On met beaucoup plus de temps pour produire en bio, on a plus de préoccupations à gérer, il faut par exemple être beaucoup plus réactif en cas d'aléas.
Sophie Tabary
"On met beaucoup plus de temps pour produire en bio, on a plus de préoccupations à gérer, il faut par exemple être beaucoup plus réactif en cas d'aléas. C'est usant de ne pas avoir de reconnaissance."
Une division professionnelle
Surtout, la présidente affirme ne pas s'être sentie représentée lors du mouvement des agriculteurs ces deux dernières semaines. "Il aurait pu y avoir une volonté de réunir l'entièreté de la profession agricole, sans en exclure un pan entier... Mais là nous n'avions pas notre place dans les cortèges vu les reculs importants demandés en matière environnementale." Une thématique pourtant centrale de l'agriculture pour ces 20 prochaines années, selon la professionnelle.

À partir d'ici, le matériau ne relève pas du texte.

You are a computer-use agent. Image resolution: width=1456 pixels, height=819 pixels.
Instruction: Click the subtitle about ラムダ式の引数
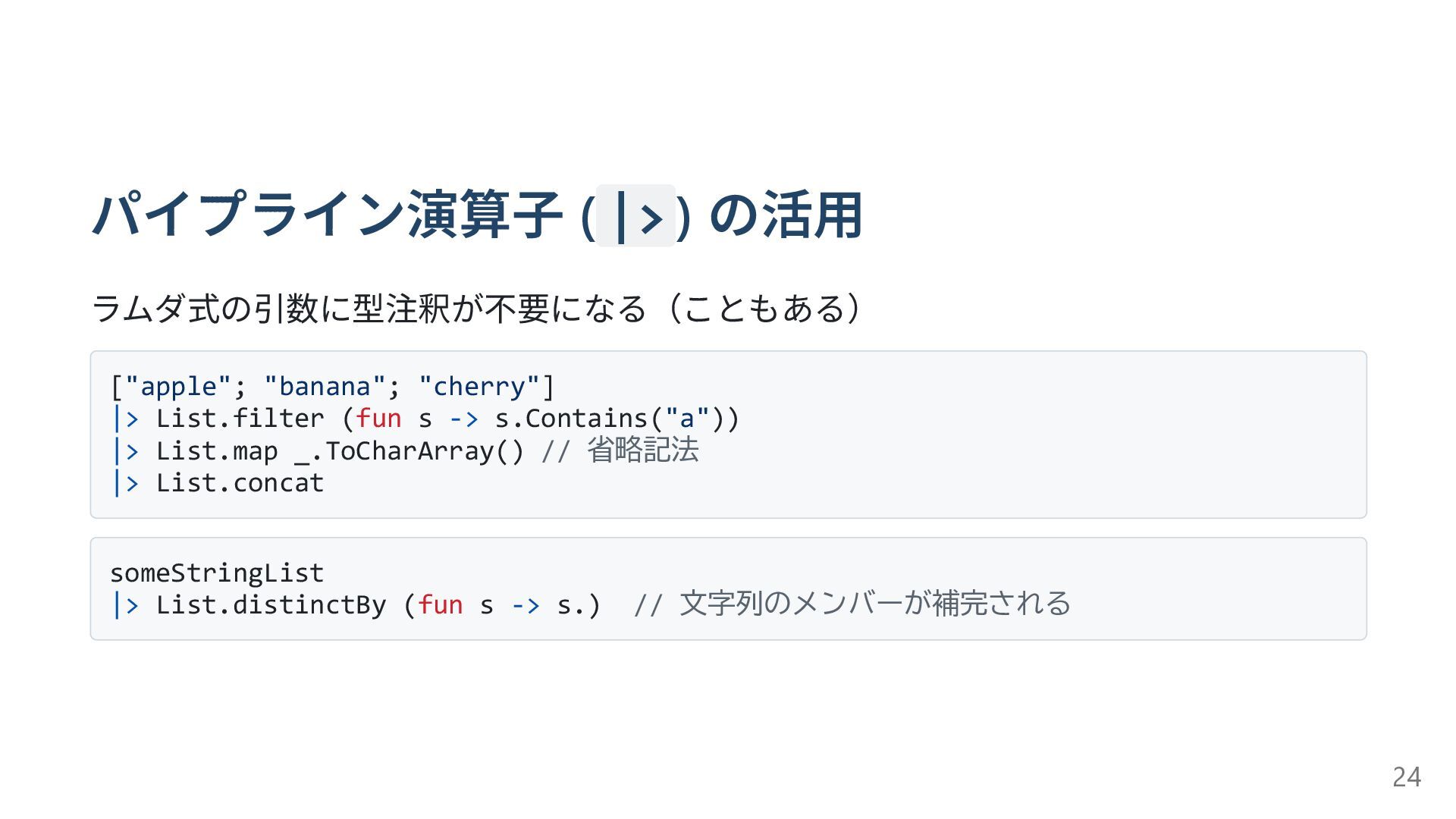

Nous n'avions pas notre place dans les cortèges vu les reculs importants demandés en matière environnementale.
Sophie Tabary
"Quand voit autant de mépris pour notre travail dans les normes annoncées ces derniers jours, on se sent abandonné", finit-elle par déplorer. "Pour nous, ces annonces ont été un affront, une goutte de glyphosate de trop."